Given enough hidden layer neurons and time, it probably would have fitted that, and disconnected the commonwealth start from the union jack.
Conclusion
So there are a lot of ways to do binary classification with julia packages. We saw 7, and there are a few I didn’t get to include. I’m particular sad to miss GLMNet.jl. I honestly couldn’t workout how to use it. I hear it is great system.
We looked at 4 families of methods. Support vector machines, with LIBLINEAR.jl and LIBSVM.jl. Decision Trees and similar, with DecisionTrees.jl and XGBoost.jl. Naive Bayes, with NaiveBayes.jl. And finally neural networks, with TensorFlow.jl, and Flux.jl
I guess the take away might be don’t use neural networks for simple binary classification. They are slow, they don’t work well, they have too many hyper-parameters, and they don’t come with nice interface. However I don not think that it nessicarily completely valid.

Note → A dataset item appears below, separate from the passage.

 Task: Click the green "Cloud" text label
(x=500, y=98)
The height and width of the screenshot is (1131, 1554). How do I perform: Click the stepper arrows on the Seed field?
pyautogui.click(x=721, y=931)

With regards to the slowness, I think they’ld be faster if one were willing to tweak the learning-rate up a bit. The right set of layer-size hyper-parameters, any maybe some tricks to rebalance the classes, and normalize the input I think would improve performane immensely. Finally as to the nice interface, that is not so much a property of the neural network so much as in my choice of libraries. As a ML researcher I tend to be most interested in the low level libraries that give me full control. But other interfaces can hide a lot of the code I wrote above – as a random example the Scikit Learn MLPClassifier.
Of course this is only simple binary classification. By simple I mean there are 2 input features, being the pixel coordinates. Image classification would have thousand or millions of input features (depending on resolution). For image classification convolutional neural networks are king. Though don’t forget there is the option of using image embeddings, i.e. CNN features (e.g. from a pretrained network like Inception, or another ImageNet network), as the input another classifier. I know people do this with SVM’s all the time.
I do think a take-way is that neural networks probably shouldn’t be your first choice for simple binarly classification. Looking at how well everything else performs, it is almost always going to be worth checking the others out. Their training time is so short, it is worth checking them out, as its not going to cost much time to evaluate them.